A partnership of 50 voluntary organisations, supported by former Conservative leader Iain Duncan Smith, has accused Waltham Forest Council of excluding voluntary organisations from commissioning processes, delaying crucial funding decisions and failing to consult.
WellComm, which represents health and social care charities, said that it was speaking out after the council, controlled by a Labour and Liberal Democrat coalition, had ignored its attempts to meet to discuss core funding.
Sheena Dunbar, chief executive of Age Concern Waltham Forest, which runs WellComm, said charities were frustrated and demoralised.
"Three years ago we worked in close collaboration with the council," said Dunbar. "Now the whole thing has totally broken down."
Two local MPs have backed WellComm.

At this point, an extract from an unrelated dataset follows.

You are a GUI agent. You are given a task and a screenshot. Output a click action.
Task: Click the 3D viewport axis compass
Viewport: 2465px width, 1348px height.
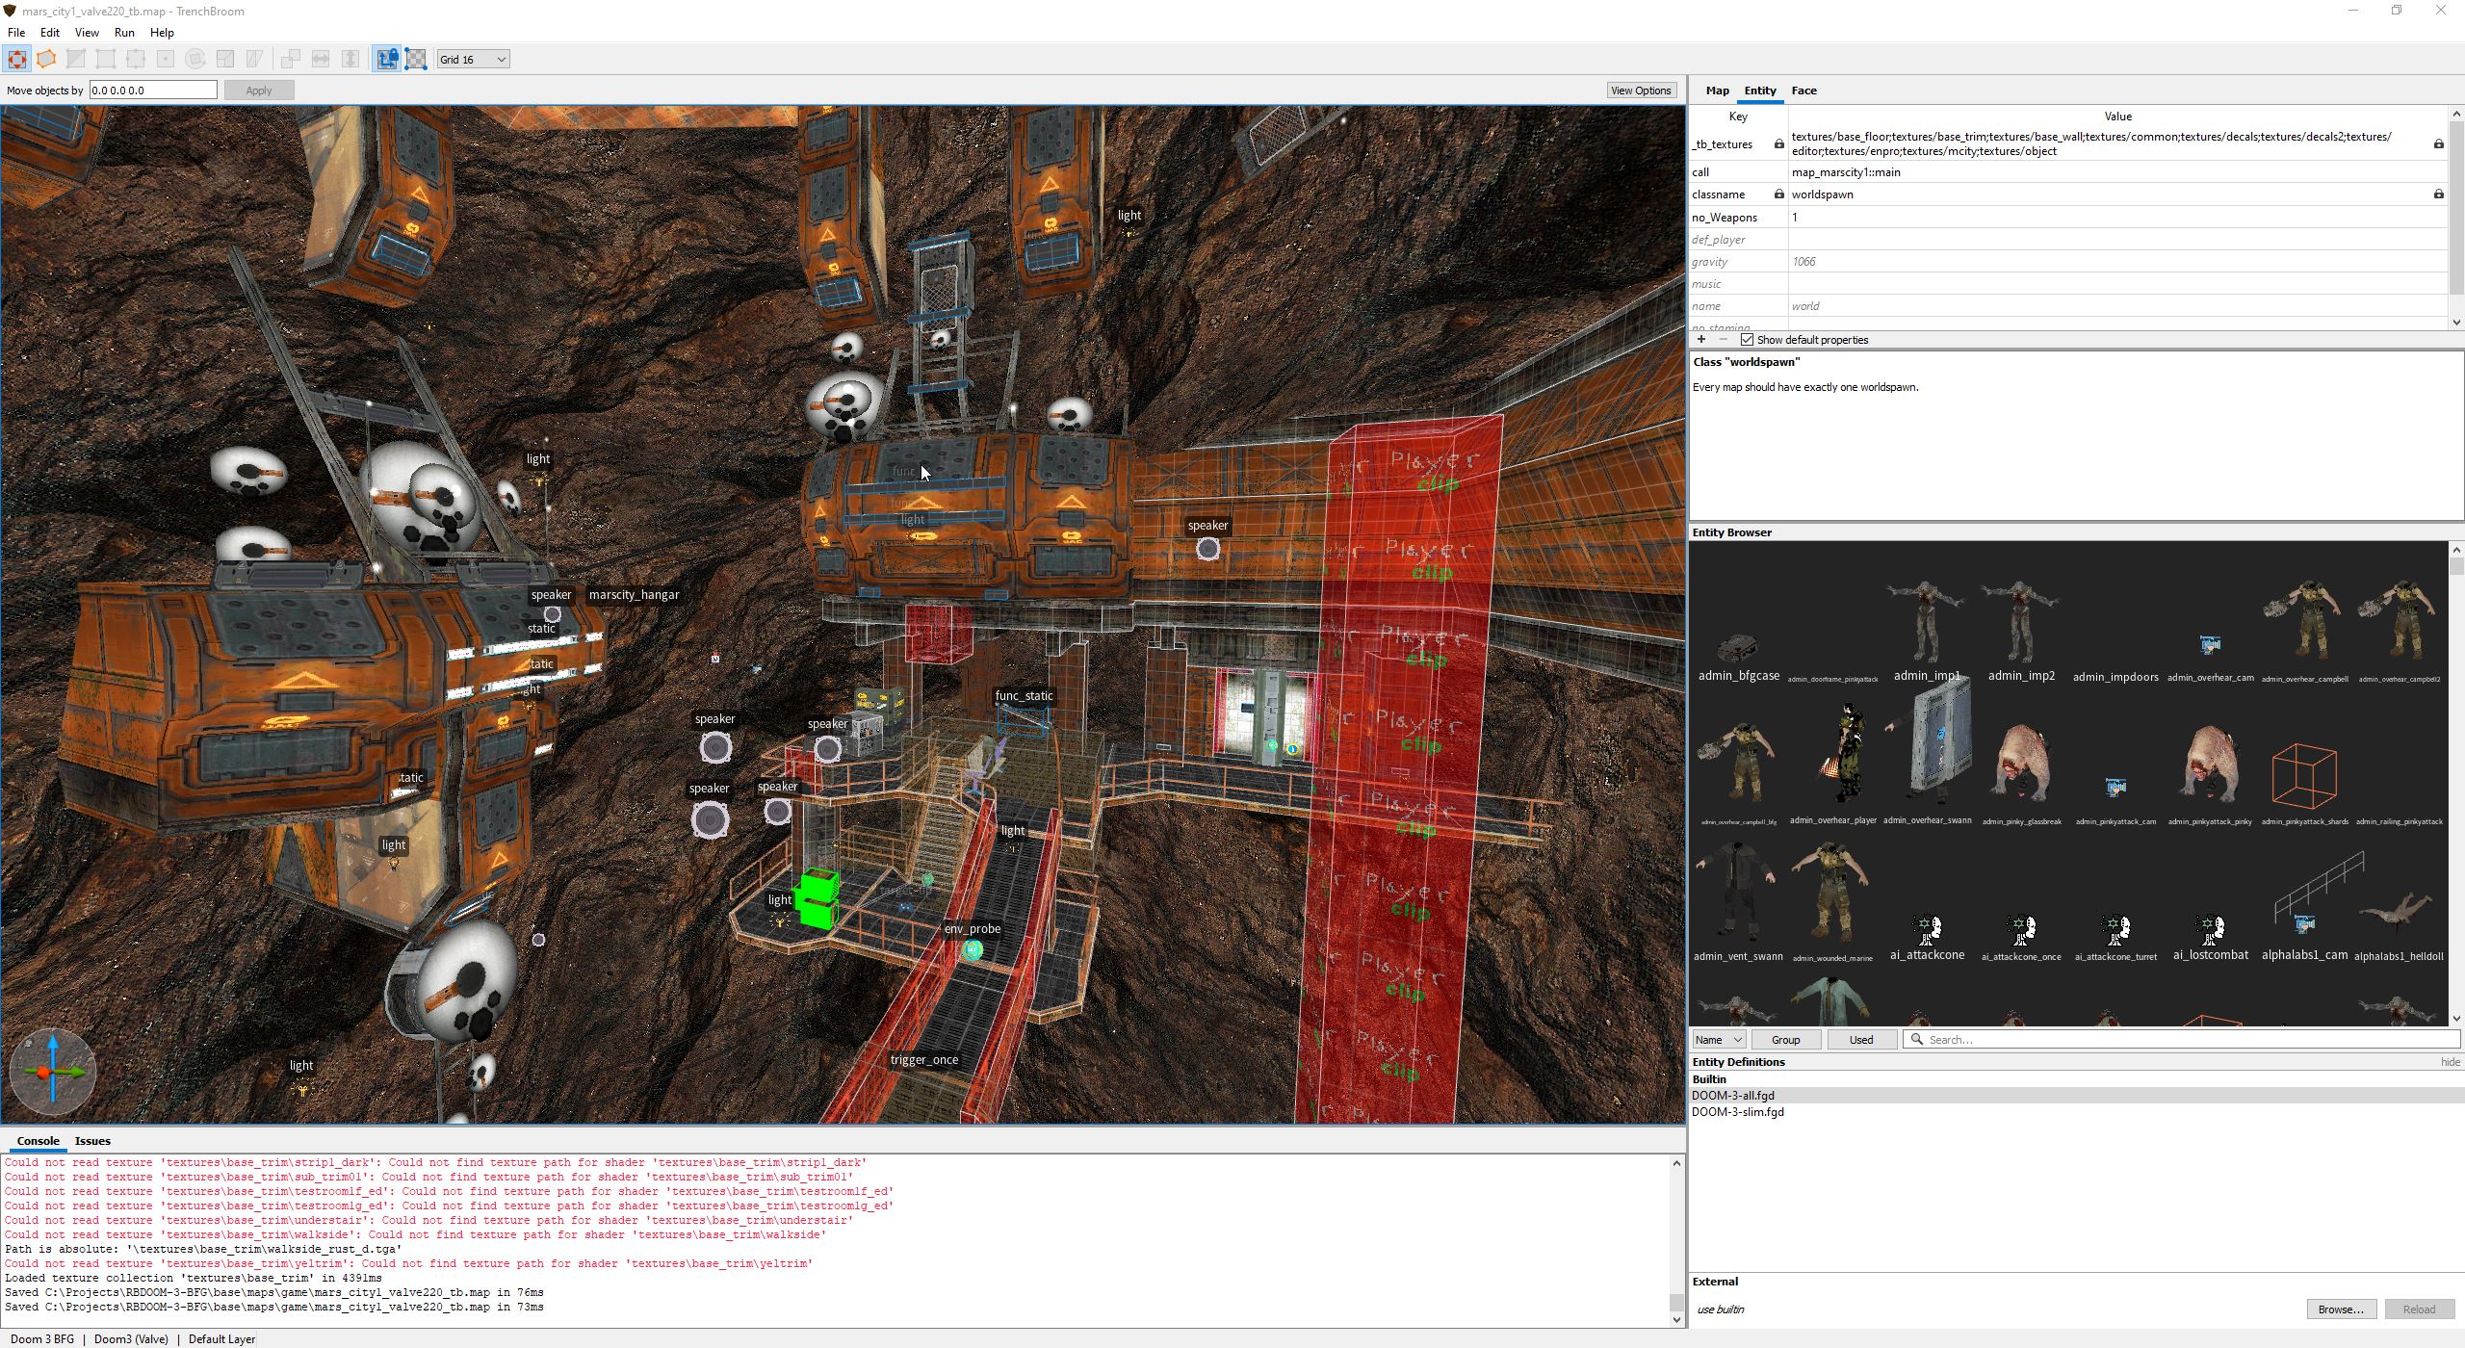coord(53,1072)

Duncan Smith, MP for Chingford and Woodford Green, said he was concerned that the council was jeopardising charity-run services.
"The council has shown a disregard for the needs of the voluntary sector in failing to consult adequately, in numerous delays through planning and implementation foul-ups and in imposing extra and unnecessary costs through an ill-thought-out commissioning process," he said.
Harry Cohen, Labour MP for Leyton and Wanstead, said there had been a serious breakdown of the relationship. He said: "The voluntary sector must not be placed in a position where it cannot access resources or work effectively for local people."
Councillor Liz Phillips, cabinet member for health, adults and older people at the council, said: "We are disappointed WellComm feels this way because we work very hard to communicate effectively with it."